Production year 1973
Written and directed by Terrence Malick
Starring Martin Sheen, Sissy Spacek and Warren Oates
Terrence Malick is one of the most reclusive and publicity shy directors working in cinema and has made only a handful of films in a career that began with Badlands in 1973. His latest work - The Tree of Life - won the Palme D’Or at the recent Cannes Film Festival but Malick declined to accept the award in person – instead leaving the job to two of the film’s producers.
Badlands is an extraordinary movie – beautiful, poetic and dreamlike. It is loosely based on the true life 1958 exploits of Charles Starkweather and Caril Fugate and tells the story of Kit and Holly, two teenage lovers who go on the run after Kit kills Holly’s father during an argument. Their journey together across the Montana landscape is narrated by the childlike Holly in a voiceover full of romantic clichés, bizarre observations and unintentional humour. Kit, played by Martin Sheen, models himself on James Dean and dispenses his odd philosophies about life along with random acts of violence.
The film’s score was the first to include Carl Orff’s haunting Gassenhauer. The piece has subsequently been used by many other movies and commercials but never to such great effect.

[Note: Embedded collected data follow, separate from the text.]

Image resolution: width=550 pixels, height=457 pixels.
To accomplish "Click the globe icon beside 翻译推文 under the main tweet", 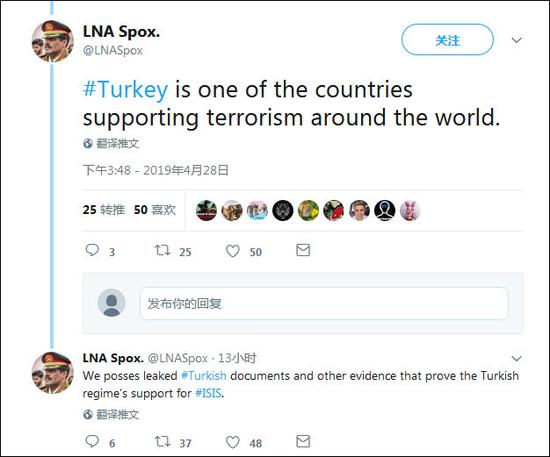I will pyautogui.click(x=88, y=143).
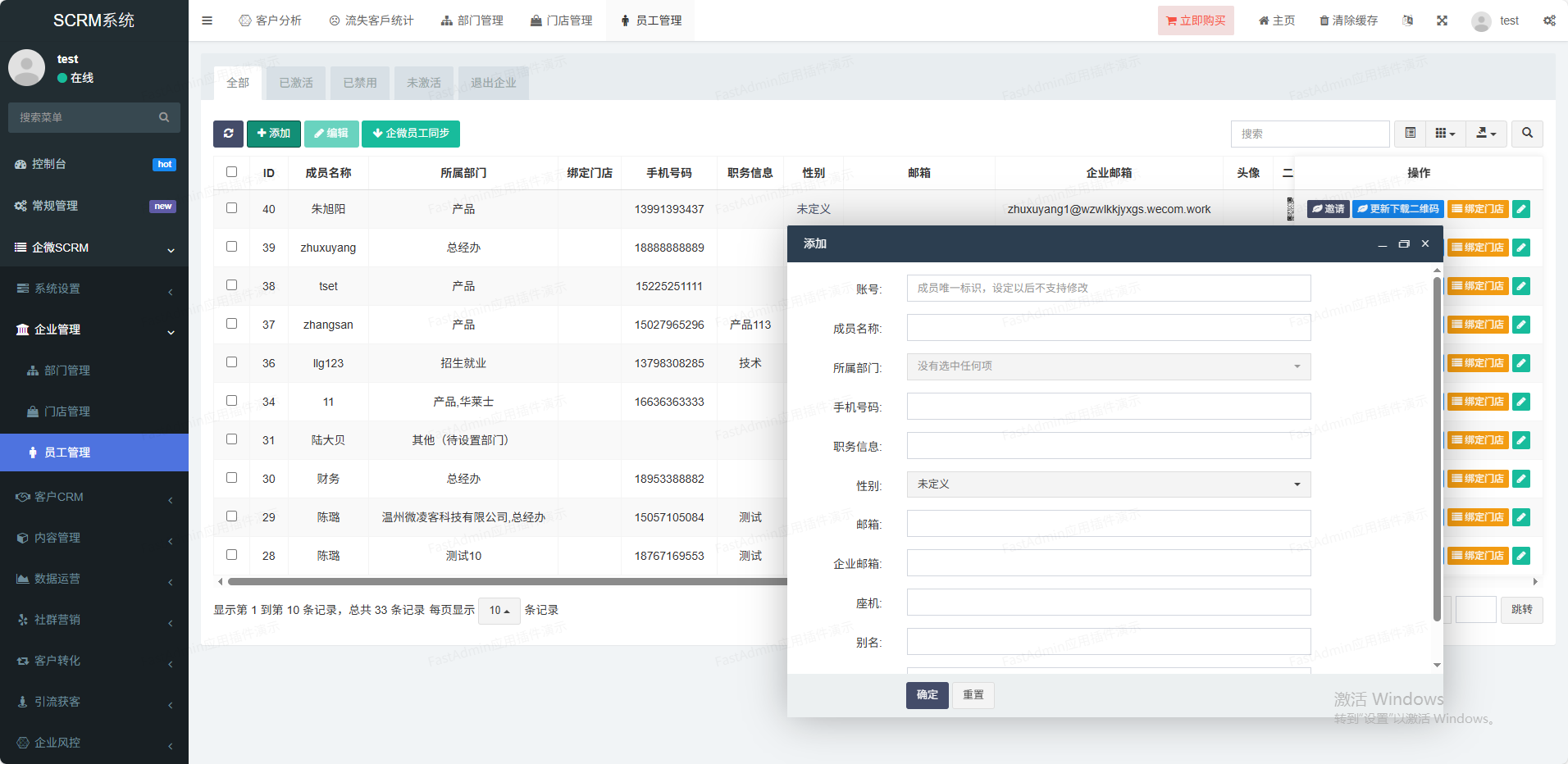
Task: Click the search magnifier button above table
Action: [x=1527, y=134]
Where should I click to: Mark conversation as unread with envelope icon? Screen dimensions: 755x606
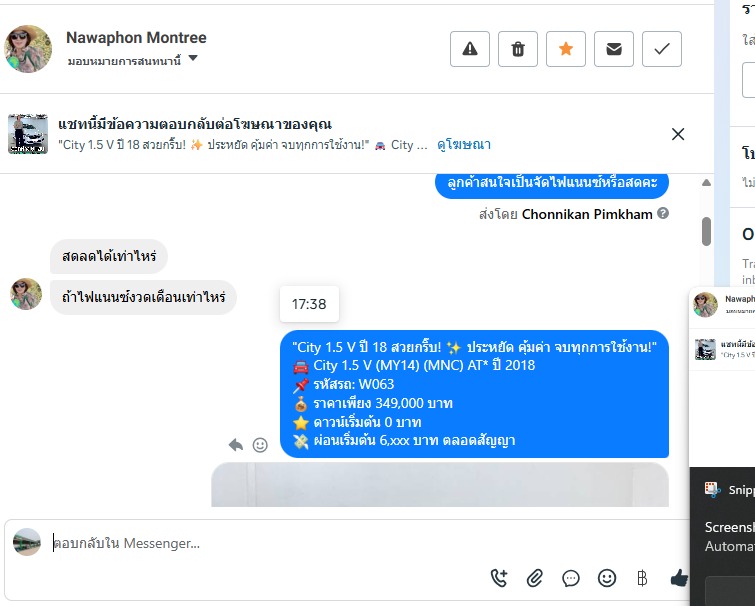(x=613, y=49)
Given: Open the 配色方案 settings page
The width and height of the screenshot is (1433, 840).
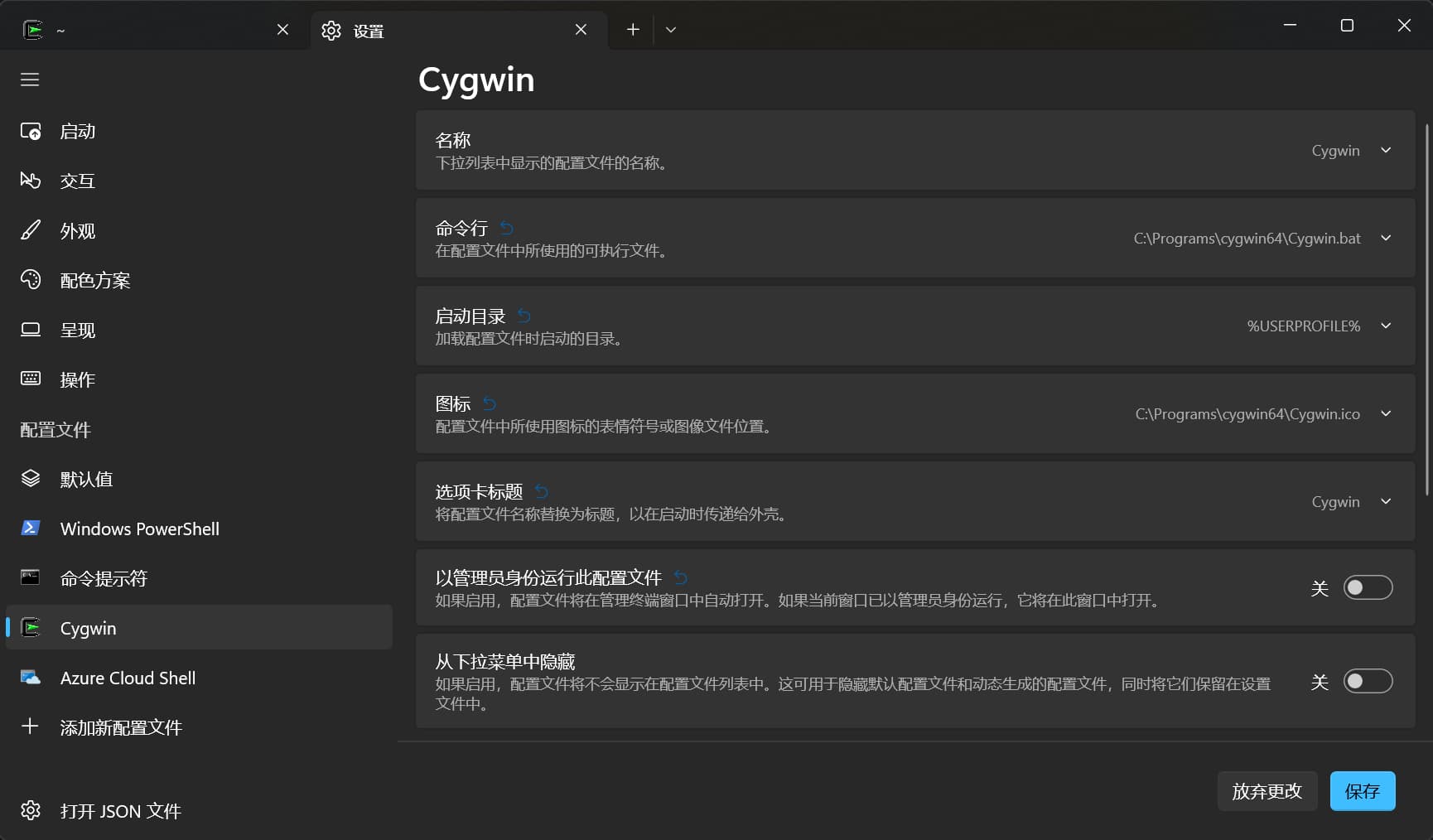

Badlands drew universally positive reviews and announced the arrival of a major talent. In 1978 Malick went on to direct Days of Heaven, a lyrical period love story and then 20 years later The Thin Red Line – one of the most striking and unusual war movies ever made. His films continue to be highly personal and idiosyncratic but none have eclipsed the qualities of this remarkable debut feature.